No dia 23 de janeiro de 2026, a Polícia Federal (PF) executou mandados de busca na residência de Deivis Marcon Antunes, presidente do Rioprevidência, em um caso ligado à Operação Barco de Papel. O dirigente não estava presente, uma vez que se encontrava em viagem aos Estados Unidos, com a defesa alegando que a viagem havia sido planejada desde novembro de 2025. Durante a operação, a PF apreendeu R$ 6 mil em espécie no imóvel, destacando a gravidade das investigações em curso.
A Operação Barco de Papel investiga possíveis irregularidades nos investimentos do Rioprevidência, que, sob a gestão de Antunes desde 2023, destinou R$ 970 milhões a letras financeiras do Banco Master. A PF alega que essas operações expuseram o patrimônio da autarquia a riscos elevados, incompatíveis com sua finalidade. Em resposta, o Rioprevidência afirmou que todos os investimentos realizados seguiram a legislação vigente e as normas de controle, manifestando disposição para colaborar com as autoridades.

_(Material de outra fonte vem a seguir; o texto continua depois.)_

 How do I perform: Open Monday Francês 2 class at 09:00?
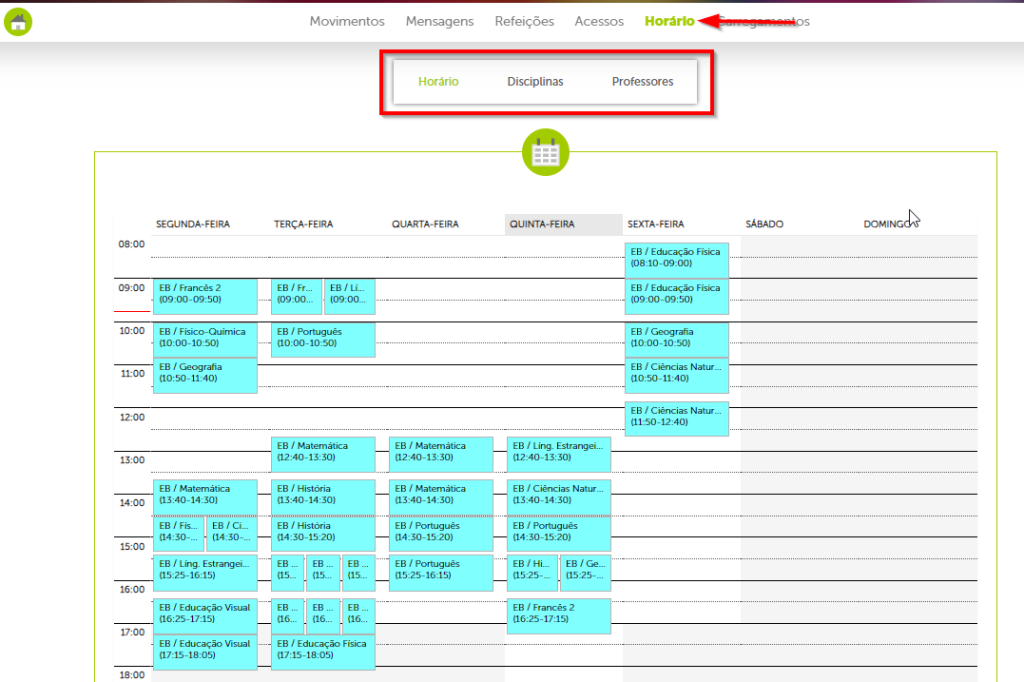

Até o momento, a PF não havia emitido ordens de prisão ou medidas cautelares contra o presidente do fundo de aposentadorias. A situação levantou preocupações sobre a gestão dos recursos públicos e poderá resultar em desdobramentos legais para Deivis Marcon Antunes, dependendo dos achados da investigação. A continuidade da operação e a análise das atividades do Rioprevidência serão cruciais para a transparência e a recuperação da confiança no sistema previdenciário do estado do Rio de Janeiro.